[EXTRACTED TEXT Boundary: Start]

Jack Erisman with grassfed cattle in Pana, Illinois
“It is like being a comedian, it is all about timing”. Jack Erisman explains how he manages the weeds in his organic fields in Pana, Illinois. He is swimming against the tide in the sea of maize. The Corn Belt has as the name suggests been conquered by corn, or maize as it more properly should be called. A century ago, even fifty years ago, farms in the Corn Belt were a lot more diverse. They all had their own cows and hogs, chicken and horses; there was pasture; and there were many people employed on the land. The land was good for maize and farms produced maize for a very low price. When chemical fertilizer became readily available and cheap after WWII they expanded their maize production. The maize could be bought by large specialized livestock operations; which in the end produced cheaper than the diverse farms leading to that one after one of those farms quit livestock production altogether. This led to a shift into monoculture maize, sometimes in rotation with soybean.

[EXTRACTED TEXT Boundary: End]
[MATERIAL PROVIDED Boundary: Start]

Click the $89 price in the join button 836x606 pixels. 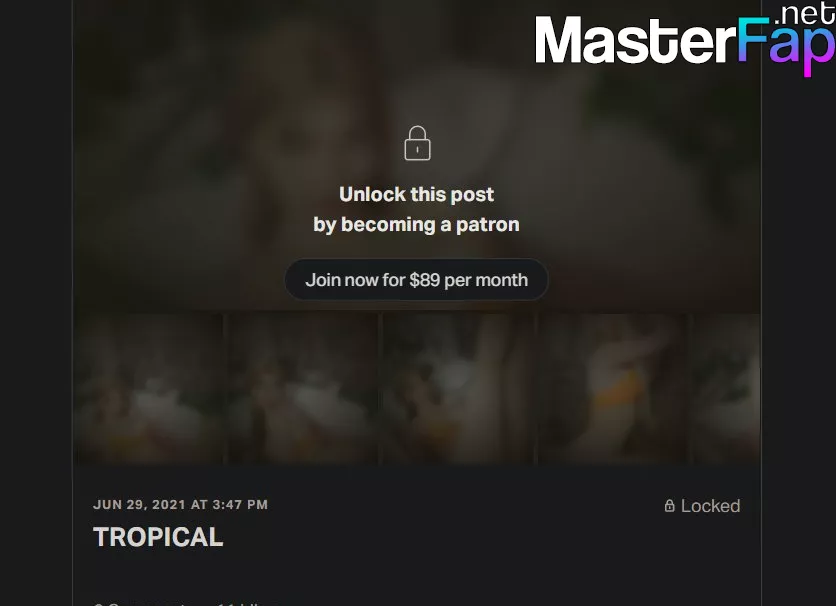coord(425,280)
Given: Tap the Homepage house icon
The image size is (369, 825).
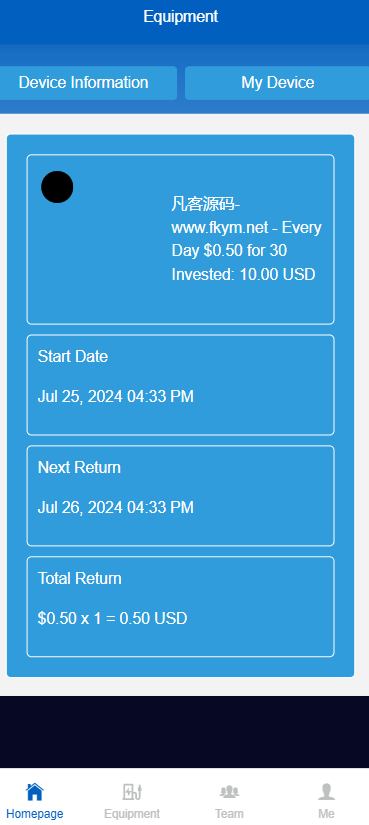Looking at the screenshot, I should (35, 791).
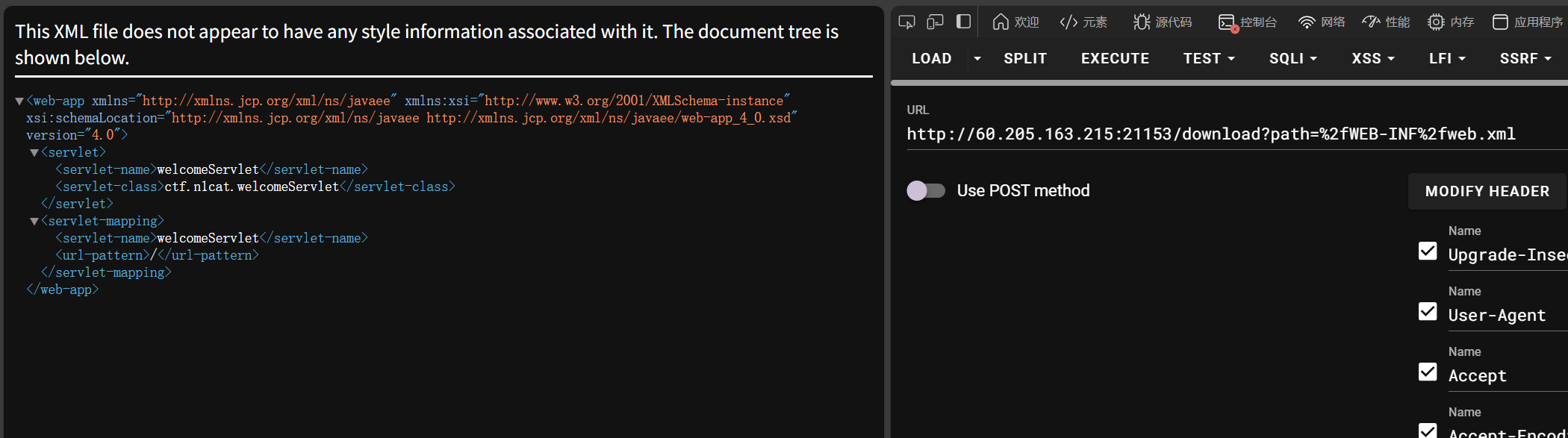Collapse the servlet-mapping XML node
1568x438 pixels.
point(34,222)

[MATERIAL PROVIDED Boundary: End]

## ACTIVITY LIST
- 1) In the Corn Belt passage, what does Jack Erisman compare managing the weeds in his organic fields to?
- 2) According to the Corn Belt passage, which animals did farms in the Corn Belt once all have?
- 3) Rewrite the paragraph of the Corn Belt passage that begins "“It is like being a comedian" in a shorter form, keeping its main facts.
The rows are separate material from the Corn Belt passage.

## RESPONSE LIST
- 1) Being a comedian, because it is all about timing.

- 2) Cows, hogs, chicken and horses.

- 3) Jack Erisman, who farms organically in Pana, Illinois, says managing weeds is like being a comedian: it is all about timing. He swims against the tide in the Corn Belt, which has been conquered by corn, more properly called maize. A century ago, or even fifty years ago, farms there were far more diverse, with cows, hogs, chickens, horses, pasture and many people employed on the land. The land suited maize, so farms produced it very cheaply, and after WWII cheap chemical fertilizer let them expand production. Large specialized livestock operations bought the maize and eventually produced more cheaply than the diverse farms, which quit livestock one after another. This brought a shift to monoculture maize, sometimes rotated with soybean.